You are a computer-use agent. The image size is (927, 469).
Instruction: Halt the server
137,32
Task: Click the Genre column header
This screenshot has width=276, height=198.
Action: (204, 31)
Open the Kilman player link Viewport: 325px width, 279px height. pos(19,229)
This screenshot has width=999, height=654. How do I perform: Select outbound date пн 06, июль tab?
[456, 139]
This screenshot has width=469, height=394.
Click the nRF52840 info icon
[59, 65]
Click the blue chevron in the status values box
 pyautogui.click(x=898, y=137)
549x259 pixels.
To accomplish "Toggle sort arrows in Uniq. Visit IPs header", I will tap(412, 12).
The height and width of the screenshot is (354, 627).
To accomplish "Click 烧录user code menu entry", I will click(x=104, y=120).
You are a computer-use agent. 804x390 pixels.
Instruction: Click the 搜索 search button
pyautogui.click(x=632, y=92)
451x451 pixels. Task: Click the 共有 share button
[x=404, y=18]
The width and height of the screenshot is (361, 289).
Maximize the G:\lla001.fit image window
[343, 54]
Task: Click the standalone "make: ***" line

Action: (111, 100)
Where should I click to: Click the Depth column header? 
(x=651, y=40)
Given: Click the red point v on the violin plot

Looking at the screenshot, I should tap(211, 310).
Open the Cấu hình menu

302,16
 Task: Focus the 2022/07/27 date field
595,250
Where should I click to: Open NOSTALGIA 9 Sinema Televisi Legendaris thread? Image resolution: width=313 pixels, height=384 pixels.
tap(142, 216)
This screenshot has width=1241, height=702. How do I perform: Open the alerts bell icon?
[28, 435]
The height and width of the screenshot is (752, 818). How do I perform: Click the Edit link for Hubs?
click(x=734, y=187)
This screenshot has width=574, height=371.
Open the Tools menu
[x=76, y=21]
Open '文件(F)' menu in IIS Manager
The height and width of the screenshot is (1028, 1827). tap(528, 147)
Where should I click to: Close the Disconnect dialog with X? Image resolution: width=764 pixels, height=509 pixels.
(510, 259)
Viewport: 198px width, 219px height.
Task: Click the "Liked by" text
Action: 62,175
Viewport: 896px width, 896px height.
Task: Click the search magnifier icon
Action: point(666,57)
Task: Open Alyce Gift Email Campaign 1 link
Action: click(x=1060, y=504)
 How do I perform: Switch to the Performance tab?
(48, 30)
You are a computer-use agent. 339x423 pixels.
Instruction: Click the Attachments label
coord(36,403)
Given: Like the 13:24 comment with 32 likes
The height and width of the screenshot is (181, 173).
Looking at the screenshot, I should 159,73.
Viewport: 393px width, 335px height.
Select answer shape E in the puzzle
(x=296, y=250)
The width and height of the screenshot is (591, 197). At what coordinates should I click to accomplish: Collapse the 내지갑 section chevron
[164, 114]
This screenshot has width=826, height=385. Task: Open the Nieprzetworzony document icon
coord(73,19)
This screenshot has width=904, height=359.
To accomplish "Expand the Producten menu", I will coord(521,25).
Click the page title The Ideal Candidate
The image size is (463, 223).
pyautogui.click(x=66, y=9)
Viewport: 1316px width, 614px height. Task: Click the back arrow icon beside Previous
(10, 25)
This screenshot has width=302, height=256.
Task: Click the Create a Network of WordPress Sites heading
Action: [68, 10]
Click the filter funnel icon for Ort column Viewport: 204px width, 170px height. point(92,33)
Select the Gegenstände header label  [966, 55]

# [What the task requires]
Only lines with the word "agent" go in the answer. Take them all from the entries above.

# [Output of the exercise]
You are a computer-use agent. The image size is (927, 469).
You are a computer-use agent. 804x390 pixels.
You are a computer-use agent. 339x423 pixels.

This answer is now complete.